### QUOTED PASSAGE
Inversion may spark health concerns for students

For many Weber State University students gearing up for winter, it’s time to consider spending more time inside. With the temperatures dropping and the inversion setting in, many asthmatic students, as well as others, are limiting the time they spend outdoors. The inversion is nothing new to Utah residents, but many citizens may not be aware of just how poor the air quality on the Wasatch Front is.

Last year in January, reported that Salt Lake City had the worst air quality in the entire nation. Not only was SLC the worst, but the Top 5 worst cities were all in Northern Utah. This year is promising to be no different, according to the Utah Department of Air Quality website, which states that pollution levels have been low so far, but the coming months are notorious for poor air quality. Some students have expressed concerns about the effects that the inversion can have on their daily activities.

“I know that the inversion deals with the air quality but I’m not quite sure how it works,” said Keiley Bradshaw, a WSU junior. “I am worried about it affecting my breathing though. I am training for a half marathon, and I don’t want the air quality to hold me back.”

According to the EPA, inversions are caused by warm air flowing on top of the cold air in valleys such as the Wasatch Front. The warm air is lighter than the cold air and traps the pollution in the cold front and can only be removed by strong horizontal winds. This means that all of the pollution created by cars, factories, buildings, and homes is stuck in the air instead of being pushed higher into the atmosphere.

### DATA
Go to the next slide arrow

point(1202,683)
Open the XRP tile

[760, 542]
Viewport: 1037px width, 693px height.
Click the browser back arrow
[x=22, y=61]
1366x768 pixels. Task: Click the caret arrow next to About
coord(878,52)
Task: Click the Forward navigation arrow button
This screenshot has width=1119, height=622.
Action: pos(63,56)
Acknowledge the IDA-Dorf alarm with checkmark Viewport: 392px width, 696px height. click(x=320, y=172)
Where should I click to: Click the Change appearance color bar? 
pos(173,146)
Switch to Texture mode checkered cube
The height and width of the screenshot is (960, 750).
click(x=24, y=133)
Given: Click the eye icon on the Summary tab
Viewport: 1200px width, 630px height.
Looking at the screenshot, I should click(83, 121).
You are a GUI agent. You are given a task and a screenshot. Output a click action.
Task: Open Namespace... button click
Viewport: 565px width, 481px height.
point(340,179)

### REQUIREMENT 1
Could you transcribe the inversion article from "Inversion may spark" up to and including "Wasatch Front is."?
### REQUIREMENT 2
How would the article on the Utah inversion and student health go on? Write its next part, picking up after its final sentence.

### EXERCISE RESULT 1
Inversion may spark health concerns for students

For many Weber State University students gearing up for winter, it’s time to consider spending more time inside. With the temperatures dropping and the inversion setting in, many asthmatic students, as well as others, are limiting the time they spend outdoors. The inversion is nothing new to Utah residents, but many citizens may not be aware of just how poor the air quality on the Wasatch Front is.

### EXERCISE RESULT 2
“It’s awful having to breathe in all of the crap that is put into the air during the winter,” said Natalie Richey, a WSU sophomore. “I don’t have asthma or anything, so I can’t imagine how those people who do put up with it.”

The Utah DAQ website has many tools that can be used to limit the exposure citizens have to polluted air, as well as guidelines for managing symptoms that can accompany exposure. They have a website in place that updates every hour with the temperature and PM 2.5 levels. PM 2.5 is the term used to measure the amount of particulate matter in the air at any given time.

The guide suggests that anytime PM 2.5 goes over 35, particularly air sensitive citizens should consider staying indoors as much as possible. When PM 2.5 reaches 55, those who are air sensitive or experiencing coughing or shortness of breath should remain indoors. When the PM 2.5 reaches 90 or above, everyone should stay inside as much as possible. When wrote the article last year, the PM 2.5 was 142.

“Last year was awful with the air,” said Ashley Ulrich, a WSU senior. “I could barely see anything in the distance so I can’t even imagine the awful things I was breathing in. I hope that this year things will be better.”

While many share the hopes for a better year, the Utah DAQ suggests that those concerned about suffering from symptoms use the worksheet on their website to track symptoms and find out what level of pollution each individual is most sensitive to. They also suggest discussing symptoms and concerns with a doctor.